Harbor’s monorepo (~420k LOC, Rust API + TypeScript admin UI) powered an on-call Slack bot. Baseline: 512-token fixed chunks, OpenAI text-embedding-3-small, single vector index, no graph.

MetricBeforeAfter
Correct-file recall@554%87%
Answer accuracy (human graded)41%73%
Median retrieval latency180 ms240 ms
Indexed chunks (main branch)38,40011,200
Context tokens per answer (p50)6,1003,400

Changes: tree-sitter Rust/TS grammars; chunk = function or method; ripgrep-backed BM25 side index; RRF fusion; one-hop callee expansion; .gitignore respected at ingest; reindex on merge to main only.
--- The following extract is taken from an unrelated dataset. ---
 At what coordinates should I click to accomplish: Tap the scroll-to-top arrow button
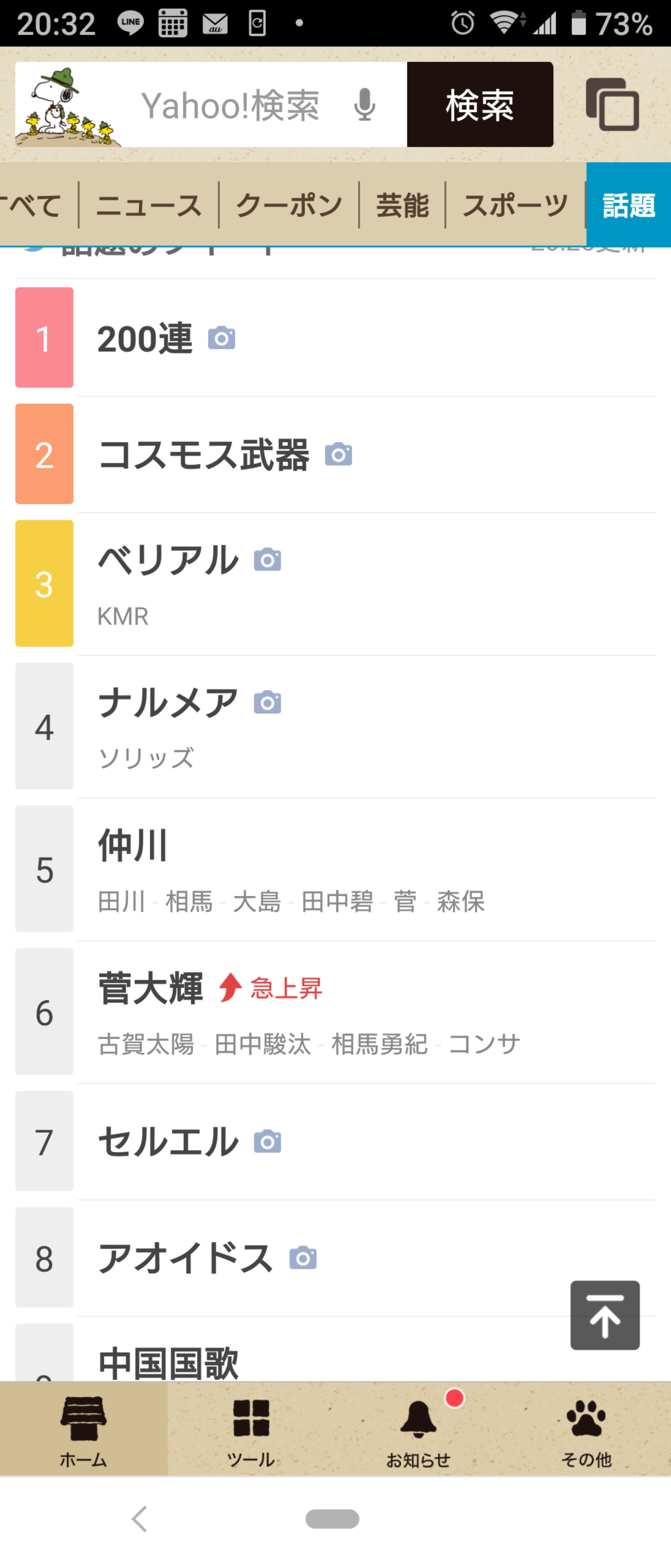point(605,1315)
Fewer, denser chunks reduced noise and token spend despite slightly higher latency from expansion.

Technique decision table

ApproachBest whenWeak when
Fixed-size file chunks Prototypes, <50 files, docs-heavy repos Large polyglot monorepos, symbol lookup questions
AST function chunks + metadata Most production code assistants Heavy macro/metaprogramming where AST lies
Lexical-only (ripgrep/BM25) Exact symbol name known, IDE-style jump-to-def Behavioral “how does X work” questions
Dense-only vector Comment-rich code, conceptual similarity Rare identifiers, config keys, error codes
Graph expansion Call-chain and data-flow questions Dynamic dispatch, reflection, plugin systems
Agentic multi-step search Cross-service traces, refactors spanning dozens of files Low-latency chat, strict cost caps
Full-repo prompt (no RAG) Tiny libraries <32k tokens Any real monorepo

Common pitfalls

  • Indexing build artifacts — doubles index size and surfaces gibberish; honor .gitignore and custom deny lists.
  • Stale branch chunks — mixing main and feature-branch symbols confuses answers; scope indexes per branch or default to merged main only.
  • Split signatures from bodies — never embed a function body without its signature line; models hallucinate parameters.
  • Ignoring binary and generated files — minified JS and SQL migrations create junk hits.
  • Secret leakage — RAG over private repos still risks exfiltration via prompts; enforce ACL on metadata filters per team.
  • Over-expanding context — ten imported files drown the answer; cap expansion and rank by edge weight.
  • Skipping eval on real tickets — synthetic coding puzzles mislead; harvest questions from Slack, GitHub issues, and PR comments.

Production checklist

  • Define supported languages and tree-sitter grammars; fail closed on unknown extensions.
  • Chunk at function/class boundaries with signature headers on splits.
  • Attach symbol metadata and commit SHA to every vector payload.
  • Run secret scanning and license checks before ingest.
  • Build BM25 + dense indexes; fuse with RRF or rerank top 30.
  • Implement one-hop caller/callee expansion with dedup before synthesis.
  • Reindex incrementally on push to default branch; TTL stale branches.
  • Measure recall@k on file path and human answer accuracy weekly.
  • Log retrieved paths and commits for debugging wrong answers.
  • Document escalation to agentic search when single-shot retrieval fails.

Key takeaways

  • Source code needs syntax-aware chunks and symbol metadata — fixed token windows over raw files break functions and miss imports.
  • Hybrid lexical plus dense retrieval outperforms either alone on real developer questions that mix behavior and identifier names.
  • One-hop dependency expansion along call and import edges fixes cross-file answers that vector search alone cannot reach.
  • Harbor Engineering raised correct-file recall@5 from 54% to 87% with AST chunks, BM25 fusion, and callee expansion — fewer chunks, lower token spend.
  • Treat repos as versioned, ACL-scoped indexes: respect .gitignore, pin commit SHA, and never ingest secrets or build output.